When she served in the House, Hayworth did not support legislation that would have repealed the federal same-sex marriage ban. Now Hayworth thinks states should recognize same-sex marriages performed elsewhere and supports the recent Supreme Court decision that kept in place lower court rulings legalizing same-sex marriage in many states. However, she still believes that the “federal government should not impose a definition” of marriage.
Democrat Mary Burke has cited her successful run as an executive at Trek, the bicycle company her father founded, as one of the reasons she’s qualified to be the governor of Wisconsin. However, a conservative website reported on Wednesday that she was actually fired from the family business in 1993, when she was serving as director of European operations.
Burke has said she took a two-year sabbatical, which included three months of snowboarding in Argentina, because she was burnt out. However, Gary Ellerman, the company’s former human resources director, claims she was let go because her sales team threatened to quit. “She was not performing. She was (in) so far over her head. She didn’t understand the bike business,” he said.
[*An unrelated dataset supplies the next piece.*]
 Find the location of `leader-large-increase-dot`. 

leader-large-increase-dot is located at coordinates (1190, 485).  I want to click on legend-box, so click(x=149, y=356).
Her brother John Burke, who currently runs the company, said they were reorganizing, and Mary was ready to leave. She described the claim as an attempt at “character assassination” by Republican Governor Scott Walker. “It’s ridiculous,” she told the AP. “It’s completely false.”
A Tale of Two Endorsements
Two more potential 2016 presidential candidates, senators Rand Paul and Marco Rubio, are pitching in to help Republican Scott Brown unseat Democratic Senator Jeanne Shaheen.
Rubio wrote an editorial for the Union Leader, which reads like Brown asked him for a recommendation letter even though he only made it to office hours once all semester. “Throughout my time in public service, I have worked closely with hundreds of legislators at the city, state and federal levels. But Scott Brown has been one of a kind,” Rubio writes. He goes on to complain that Shaheen has voted with Obama “99 percent of the time,” but notes, “She too is a decent person with whom I’ve had a cordial relationship and worked on some issues.”
Paul, on the other hand, managed to make a more passionate case for the former Massachusetts senator in just 15 seconds. “If you’re a freedom-loving, liberty-loving, ‘leave me the hell alone’ voter, I urge you to get out and vote for Scott Brown,” he says in an ad funded by the Chamber of Commerce. It’s a smart pitch, since at this point in election season, most Americans are “leave me the hell alone” voters.